One of today's frequently emerging adages is that the character of war is changing. The rapid pace of technologies and nascent domains of war such as cyberspace are turning what used to be
into issues of
"If we don't win the cyber/[electronic warfare] fight, then the maneuver fight may not matter because we may not get to it," Maj. Gen. Wilson Shoffner, director of operations at the Army's Rapid Capabilities Office, said in early June, noting that the decisive fight may well be the electromagnetic spectrum as opposed to maneuver.
Moreover, if communications are disrupted via jammed radios — which are increasingly more susceptible to cyber and electronic attacks as demonstrated in Ukraine — then campaign plans could be significantly affected.
To help close operational gaps and harness the evolution of commercial technology, the Army recently held its second Cyber Quest exercise, which is a cyberspace and electronic warfare experimentation and collaboration event held at the Army Cyber Center of Excellence in Fort Gordon, Georgia. It involves a search for emerging technology, ideas and concepts that could yield solutions for future requirements in realistic and replicated operational environments.
The Army is working to test new technologies to help inform requirements, doctrine and operational concepts in the cyberspace domain. Photo Credit: U.S. Army
This exercise works to inform future Army planning, said Maj. Gen. John Morrison, commanding general of the Army Cyber Center of Excellence, during a June 28 media call.
The Army identifies operational gaps that get passed to industry, academia and acquisition teammates who come to Cyber Quest with capabilities that are put in the hands of soldiers, Morrison said. The soldiers handling the equipment help to determine how these solutions might inform future requirements, doctrine and operational concepts, he added.
"This is key in a space that is ever-changing," Morrison noted. "Cyberspace today is not going to be what cyberspace is tomorrow."
Cyber Quest will assist the Army in its requirements process. Morrison pointed out that the service is in the midst of developing requirements for a number of operational gaps identified for the exercise.
This will allow the Army to have solid operational concepts that underpin requirements and better inform the acquisition process.
One of the areas of which the Army will focus is the world of cyber and the electromagnetic spectrum. "The traditional acquisition model will not work. I'll be that definitive," Morrison said, adding that the service is trying to shorten the timeline here.

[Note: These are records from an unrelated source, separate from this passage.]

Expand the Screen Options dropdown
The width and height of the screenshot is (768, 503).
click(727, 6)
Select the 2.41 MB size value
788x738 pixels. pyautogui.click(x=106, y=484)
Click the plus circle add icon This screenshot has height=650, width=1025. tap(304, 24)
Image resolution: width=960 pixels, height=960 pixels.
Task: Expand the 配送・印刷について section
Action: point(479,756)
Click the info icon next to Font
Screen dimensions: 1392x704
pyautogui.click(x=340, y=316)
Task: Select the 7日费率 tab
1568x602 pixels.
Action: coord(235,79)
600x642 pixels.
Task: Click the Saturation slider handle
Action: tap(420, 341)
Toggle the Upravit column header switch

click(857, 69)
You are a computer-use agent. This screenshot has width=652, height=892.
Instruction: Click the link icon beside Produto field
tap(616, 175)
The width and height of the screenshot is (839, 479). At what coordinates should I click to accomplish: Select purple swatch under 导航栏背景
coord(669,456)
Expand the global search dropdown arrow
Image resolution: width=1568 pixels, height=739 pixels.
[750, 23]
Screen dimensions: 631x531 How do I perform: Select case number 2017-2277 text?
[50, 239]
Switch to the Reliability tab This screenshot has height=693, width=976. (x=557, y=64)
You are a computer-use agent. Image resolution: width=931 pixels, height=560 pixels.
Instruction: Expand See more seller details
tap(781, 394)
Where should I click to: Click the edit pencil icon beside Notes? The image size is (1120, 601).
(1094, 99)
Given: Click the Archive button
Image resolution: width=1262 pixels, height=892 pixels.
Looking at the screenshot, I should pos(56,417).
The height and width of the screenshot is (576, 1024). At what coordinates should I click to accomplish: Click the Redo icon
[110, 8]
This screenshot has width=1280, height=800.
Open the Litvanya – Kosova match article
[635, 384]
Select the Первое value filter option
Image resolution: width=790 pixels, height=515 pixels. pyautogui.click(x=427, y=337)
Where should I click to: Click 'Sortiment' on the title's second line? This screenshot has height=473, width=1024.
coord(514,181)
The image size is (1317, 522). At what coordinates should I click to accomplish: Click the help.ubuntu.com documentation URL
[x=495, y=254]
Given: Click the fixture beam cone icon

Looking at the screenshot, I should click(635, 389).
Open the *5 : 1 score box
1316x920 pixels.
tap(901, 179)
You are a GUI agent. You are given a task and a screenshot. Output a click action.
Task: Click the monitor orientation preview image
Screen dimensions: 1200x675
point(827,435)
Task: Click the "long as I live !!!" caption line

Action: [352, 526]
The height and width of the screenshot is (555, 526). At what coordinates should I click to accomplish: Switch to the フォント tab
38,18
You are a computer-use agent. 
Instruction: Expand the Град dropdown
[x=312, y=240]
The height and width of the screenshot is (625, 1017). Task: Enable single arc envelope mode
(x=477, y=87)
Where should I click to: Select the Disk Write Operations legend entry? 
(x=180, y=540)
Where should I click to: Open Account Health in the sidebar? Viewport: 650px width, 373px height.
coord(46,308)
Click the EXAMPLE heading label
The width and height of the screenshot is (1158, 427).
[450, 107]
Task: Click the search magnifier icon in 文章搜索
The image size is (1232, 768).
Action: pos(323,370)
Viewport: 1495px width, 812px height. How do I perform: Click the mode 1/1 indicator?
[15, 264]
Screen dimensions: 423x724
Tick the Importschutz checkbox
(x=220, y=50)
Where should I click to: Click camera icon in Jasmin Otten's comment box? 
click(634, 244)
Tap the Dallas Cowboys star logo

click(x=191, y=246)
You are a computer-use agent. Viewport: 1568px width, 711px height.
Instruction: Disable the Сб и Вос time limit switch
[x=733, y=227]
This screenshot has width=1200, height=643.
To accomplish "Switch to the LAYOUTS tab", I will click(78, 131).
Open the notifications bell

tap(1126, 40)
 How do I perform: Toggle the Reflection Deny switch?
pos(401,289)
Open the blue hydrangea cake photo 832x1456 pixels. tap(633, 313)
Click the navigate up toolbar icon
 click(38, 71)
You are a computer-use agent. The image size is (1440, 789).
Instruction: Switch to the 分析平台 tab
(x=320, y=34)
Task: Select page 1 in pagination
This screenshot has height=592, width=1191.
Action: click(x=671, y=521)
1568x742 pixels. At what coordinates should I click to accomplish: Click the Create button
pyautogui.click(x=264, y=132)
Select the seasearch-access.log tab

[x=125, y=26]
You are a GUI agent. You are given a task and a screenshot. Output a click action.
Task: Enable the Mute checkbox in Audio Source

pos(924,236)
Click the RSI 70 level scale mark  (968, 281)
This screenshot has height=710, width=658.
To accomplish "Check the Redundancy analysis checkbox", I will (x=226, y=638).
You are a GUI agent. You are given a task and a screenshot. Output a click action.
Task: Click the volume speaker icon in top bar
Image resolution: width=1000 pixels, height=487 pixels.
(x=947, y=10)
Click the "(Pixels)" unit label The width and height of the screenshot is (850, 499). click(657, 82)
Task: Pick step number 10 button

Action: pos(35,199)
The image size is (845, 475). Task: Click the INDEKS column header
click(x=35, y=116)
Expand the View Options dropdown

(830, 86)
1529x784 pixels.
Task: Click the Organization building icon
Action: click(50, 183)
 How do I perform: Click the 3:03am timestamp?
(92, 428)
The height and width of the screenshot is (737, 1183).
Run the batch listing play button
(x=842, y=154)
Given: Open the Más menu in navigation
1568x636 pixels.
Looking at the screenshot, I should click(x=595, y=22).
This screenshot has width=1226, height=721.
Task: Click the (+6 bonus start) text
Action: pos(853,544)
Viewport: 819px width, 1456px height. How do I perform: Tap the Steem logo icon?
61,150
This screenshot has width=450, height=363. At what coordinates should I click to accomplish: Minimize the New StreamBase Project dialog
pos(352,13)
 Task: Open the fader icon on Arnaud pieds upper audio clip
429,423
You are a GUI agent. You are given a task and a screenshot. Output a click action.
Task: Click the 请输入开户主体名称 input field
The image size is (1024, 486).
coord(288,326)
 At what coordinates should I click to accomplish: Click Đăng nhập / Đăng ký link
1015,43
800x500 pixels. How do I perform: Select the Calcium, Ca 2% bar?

"If we develop requirements today, and seven years from now we're trying to field a capability in the cyberspace domain, it simply will not work. We're behind before we even start."
The 40 capabilities brought to Cyber Quest by 27 vendors this year were tested in scenarios developed by Army Training and Doctrine Command that incorporated many of the threats that would originate from near-peer adversaries.
Everything was done with an eye toward the near-peer adversary, according to Lt. Col. Stephen Roberts, the lead project officer for this year's Cyber Quest exercise. Capabilities and measures were made to look like those seen in the battlefield, he said, so they could be assessed against specific real-world threats.
Morrison said some scenarios were built in where critical systems were "spoofed," meaning the adversary was actually trying to make forces think something was happening inside the operational environment that wasn't actually occuring.
Solutions for defensive cyber operations capabilities were also tested. Some of these solutions "are things that would be utilized to defend our networks and provide an operational edge for us to not only detect new attacks against our network but then also remediate those attacks in a rapid fashion," Roberts said.
Currently, it takes hours or days to detect or remediate these issues at the tactical edge. he noted. The service is trying to get that time frame down to minutes.
The exercises also served to conduct risk-reduction efforts for government-developed solutions and programs. Program managers and program executive offices put forth programs of record while labs such as the Communications-Electronics Research, Development and Engineering Center provided four separate systems within the EW space, Roberts said.
Morrison said these government solutions were undergoing operational assessments of capabilities being examined by acquisition teammates deeper than where current programs of record are. This, he said, allows soldiers to get their hands on kits to provide feedback and take the right risk-reduction direction.